Submit your paper (maximum 4 pages, plus 1 additional page of references) via the HotCRP submission site: https://msr2025-data-tool.hotcrp.com/.

Submitted papers will undergo single-anonymous peer review. We opt for a single-anonymous peer review (i.e., authors’ names should be listed on the manuscript, as opposed to the double-anonymous peer review of the main track) due to the requirement above to describe the ways how data has been used in the previous studies, including the bibliographic reference to those studies. Such a reference is likely to disclose the authors’ identity.

To make research datasets and research software accessible and citable, we further encourage authors to attend to the FAIR rules, i.e., data should be: Findable, Accessible, Interoperable, and Reusable.

Submissions must conform to the IEEE formatting instructions IEEE Conference Proceedings Formatting Guidelines (title in 24pt font and full text in 10pt type, LaTeX users must use \documentclass[10pt,conference]{IEEEtran} without including the compsoc or compsocconf options).

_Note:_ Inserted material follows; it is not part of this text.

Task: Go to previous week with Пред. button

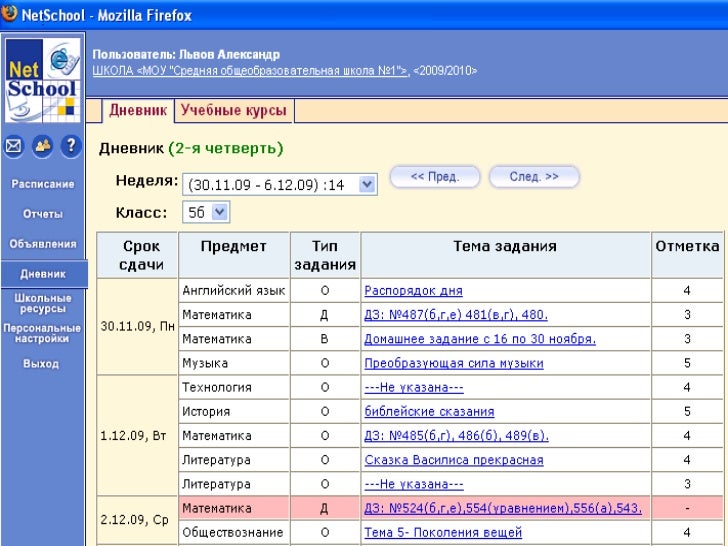Action: 434,177
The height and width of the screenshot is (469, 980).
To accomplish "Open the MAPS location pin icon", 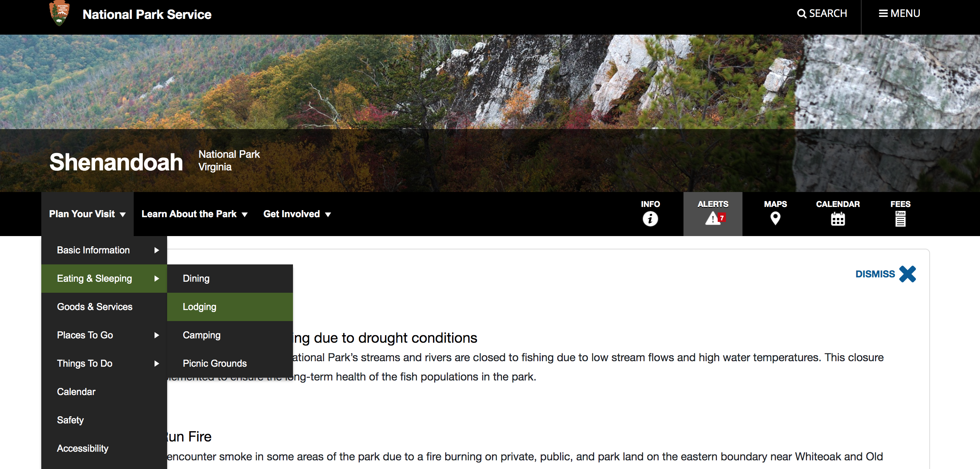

Papers submitted for consideration should not have been published elsewhere and should not be under review or submitted for review elsewhere for the duration of consideration. ACM plagiarism policies and procedures shall be followed for cases of double submission. The submission must also comply with the IEEE Policy on Authorship. Please read the ACM Policy on Plagiarism, Misrepresentation, and Falsification and the IEEE - Introduction to the Guidelines for Handling Plagiarism Complaints before submitting.

Upon notification of acceptance, all authors of accepted papers will be asked to complete a copyright form and will receive further instructions for preparing their camera-ready versions. At least one author of each paper is expected to register and present the results at the MSR 2025 conference. All accepted contributions will be published in the conference’s electronic proceedings.